At 3.10/10, the standard says:

An lvalue for an object is necessary in order to modify the object except that an rvalue of class type can also be used to

Answer 1

How can one modify an object [that's specified by an rvalue expression] without calling a member function?

I know of only one way to do that, namely to bind the object to a reference to const, and then cast away the const-ness.

E.g.

template< class Type >
Type& tempRef( Type const& o ) { return const_cast< Type& >( o ); }

struct S { int x; };

int main()
{ tempRef( S() ).x = 3; }

This is because a temporary object is not const itself unless it is of const type, so the example above does not cast away original const-ness (which would be UB).

EDIT, added: Luc Danton’s answer showed another (non-general) way, namely where the temporary's construction stores some reference or pointer to the object in some accessible location.

Cheers & hth.,

Answer 2

Modifying a temporary and not through an lvalue to that temporary:

#include <cstring>

class standard_layout {
    standard_layout();
    int stuff;
};

standard_layout* global;

standard_layout::standard_layout()
{ global = this; }

void
modify(int)
{
    std::memset(global, 0, sizeof *global);
}

int
main()
{
    modify( (standard_layout {}, 0) );
}

I don't think it's correct to assume that rvalues of class types are non-modifiable. I now understand that paragraph as 'for non-class types, an lvalue for an object is needed in order to modify that object'.

Answer 3

A member function can change the member directly, but it can also delegate that responsibility:

struct Foo {
  int x;
  void Bar() { scanf("%d", &x); }
};

The current wording of the standard has the advantage that one doesn't need to argue whether this is a case of Bar changing the object. If we'd agree that scanf changes the object, then that's just another example.

Answer 4

This seems to be accepted:

struct T {
   int x;
};

int main() {
   T().x = 3;
}

I am slightly surprised that this works, because IIRC the LHS of op= must be an lvalue, yet the following implies that even T().x is an rvalue:

struct T {
   int x;
};

void f(int& x) {
   x = 3;
}

int main() {
   f(T().x);
}

Edit: As of 4.6, GCC does warn about T().x = 3: error: using temporary as lvalue.

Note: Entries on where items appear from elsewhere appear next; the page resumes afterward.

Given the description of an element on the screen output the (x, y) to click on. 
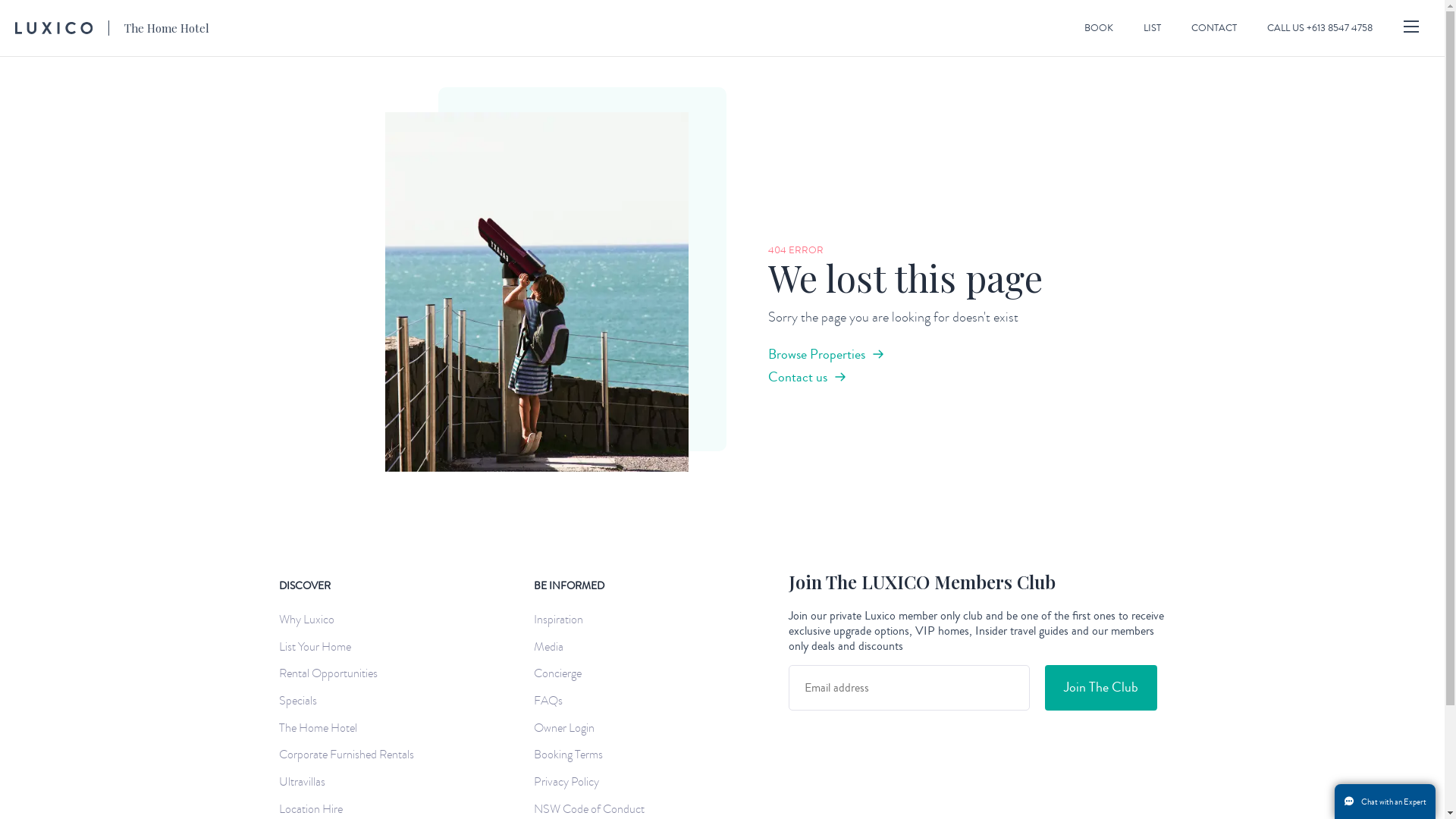
Owner Login Element type: text (567, 728)
Corporate Furnished Rentals Element type: text (350, 754)
Media Element type: text (552, 646)
CONTACT Element type: text (1213, 27)
Rental Opportunities Element type: text (332, 673)
The Home Hotel Element type: text (321, 728)
Join The Club Element type: text (1100, 687)
Why Luxico Element type: text (310, 619)
List Your Home Element type: text (318, 646)
LIST Element type: text (1152, 27)
Booking Terms Element type: text (571, 754)
Privacy Policy Element type: text (569, 781)
The Home Hotel Element type: text (112, 27)
CALL US +613 8547 4758 Element type: text (1319, 27)
Inspiration Element type: text (561, 619)
Ultravillas Element type: text (305, 781)
FAQs Element type: text (551, 700)
BOOK Element type: text (1098, 27)
Specials Element type: text (301, 700)
Concierge Element type: text (561, 673)
Given the description of an element on the screen output the (x, y) to click on. 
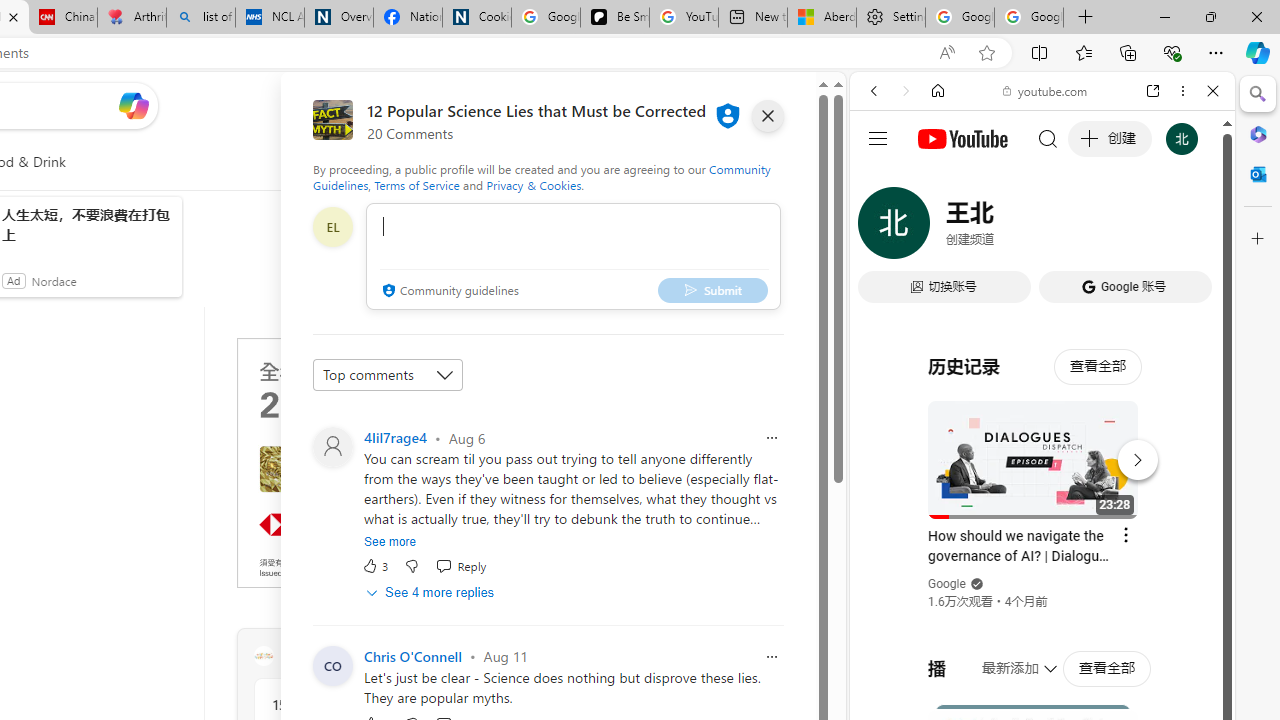
Music (1042, 543)
Chris O'Connell (412, 655)
Community Guidelines (541, 176)
WEB   (882, 228)
Search Filter, Search Tools (1093, 228)
Submit (712, 290)
3 Like (375, 565)
Given the description of an element on the screen output the (x, y) to click on. 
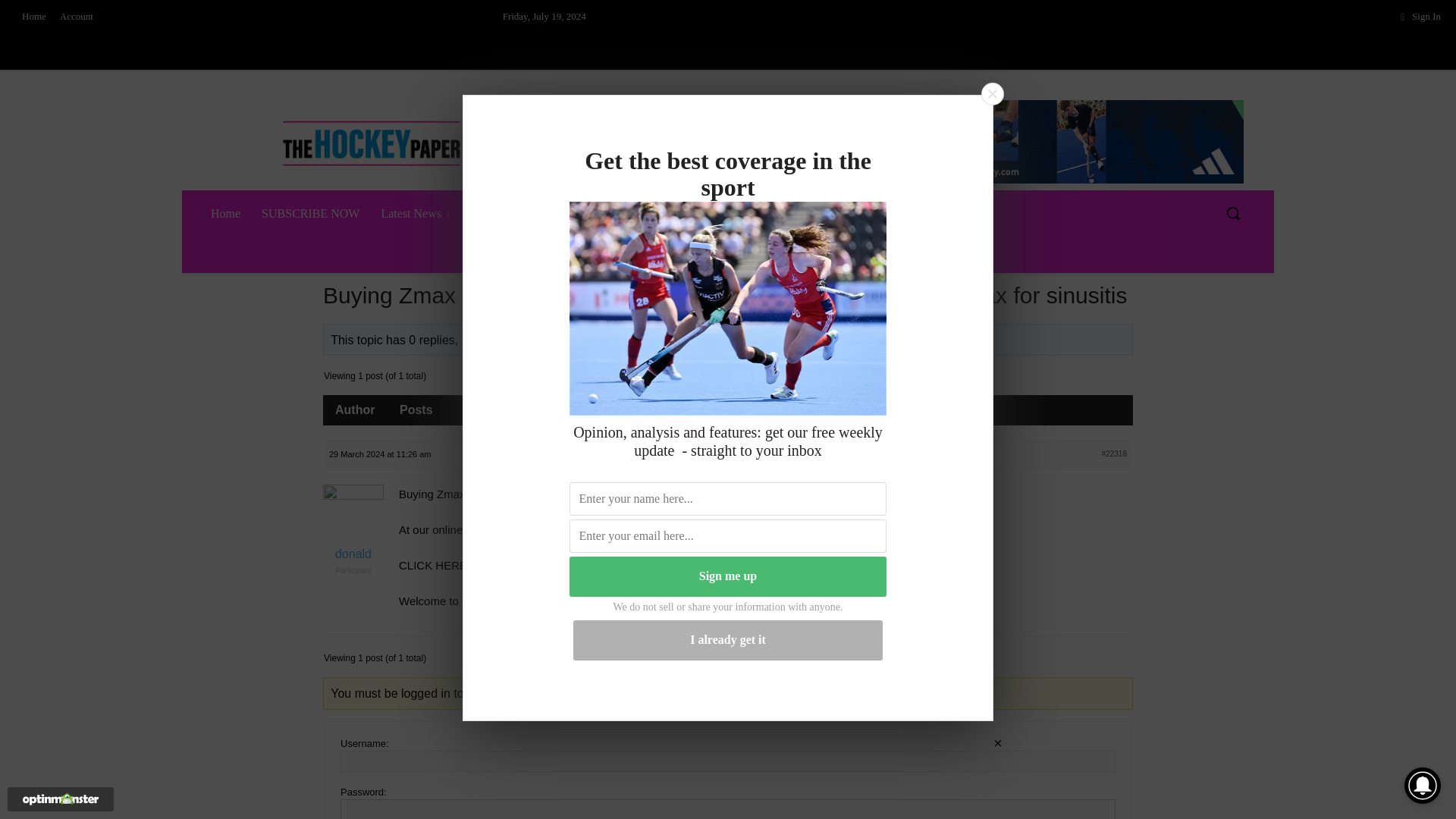
Home (33, 16)
View donald's profile (798, 339)
Account (76, 16)
Given the description of an element on the screen output the (x, y) to click on. 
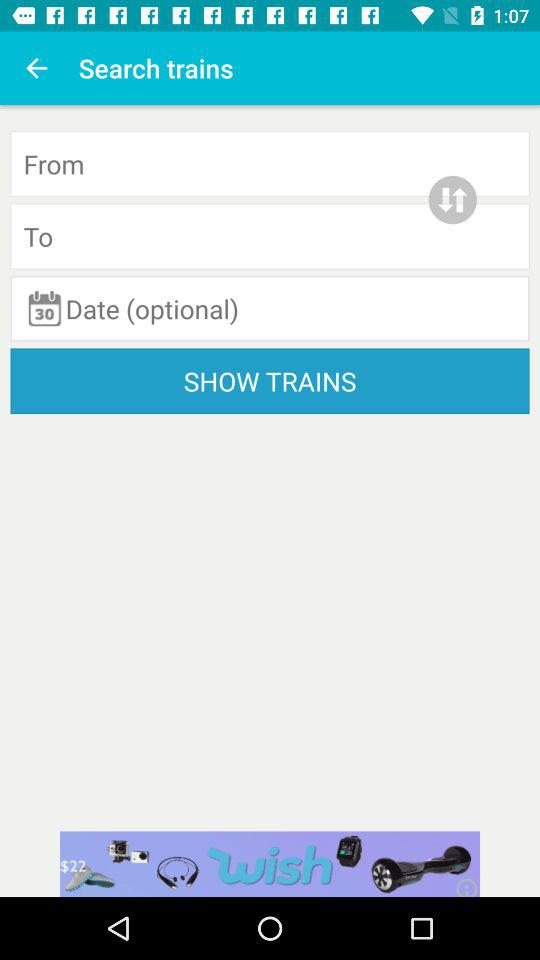
date (269, 308)
Given the description of an element on the screen output the (x, y) to click on. 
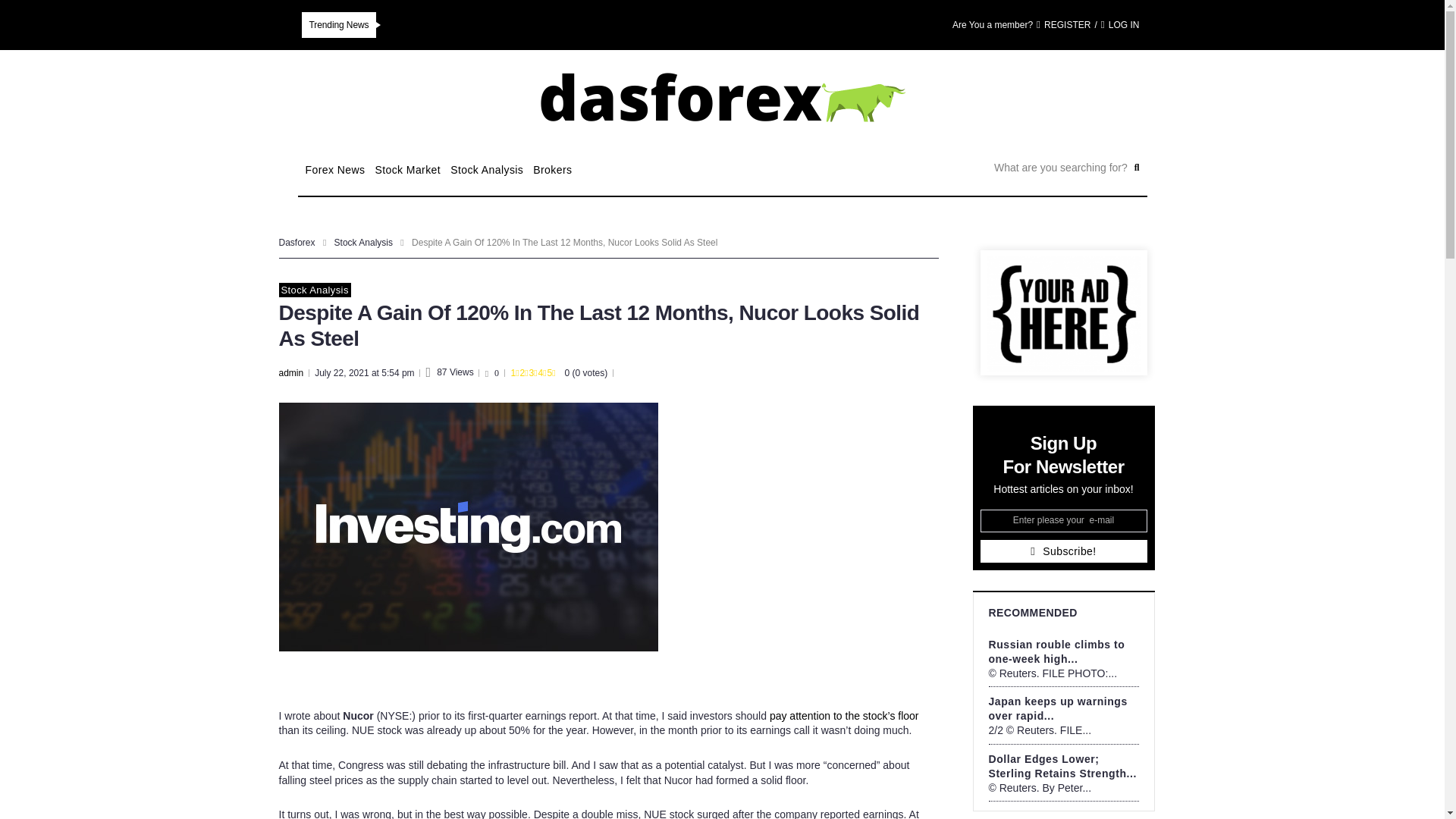
Russian rouble climbs to one-week high... (1056, 651)
Stock Analysis (363, 242)
July 22, 2021 at 5:54 pm (363, 372)
Japan keeps up warnings over rapid... (1057, 708)
Brokers (552, 170)
REGISTER (1063, 24)
Dollar Edges Lower; Sterling Retains Strength... (1062, 765)
LOG IN (1120, 24)
Dasforex (297, 242)
Forex News (334, 170)
Stock Analysis (485, 170)
Dasforex (297, 242)
Stock Analysis (314, 290)
admin (291, 372)
Stock Market (407, 170)
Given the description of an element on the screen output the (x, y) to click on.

I can't think of any other way to modify a class object other than through data member access or member function calls. So, I'm going to say... you can't.

Answer 5

I can think of one way:

If your class exposes public member variables, you can assign directly to those member variables. For example:

class A
{
    public:
        int _my_var;
...
};

int main(int argc, char** argv)
{
    A *a = new C();
    a->_my_var = 10;
}

This is not a good programming style though - exposing a member variable as public isn't something I would advocate or even suggest.

Also, if you can do something really weird, such as directly writing some address in memory, an offset from the pointer to the class object - but why would you do that?

Answer 6

Doing an implicit cast is sort of like calling a member function -- also modifying rvalue refs seems to work.

Tested the following in vc++10 and g++ 4.4.

struct b { int i; b(int x) : i(x) {} };
struct a { int i; a() : i(0) { } operator b() { return i++ /* this works */, b(i); } };
a f(a&& x) { return x.i++ /* this works */, x; }
int main() { b b = f(a()); /* implicit operator b() cast; b.i will equal 2 */ }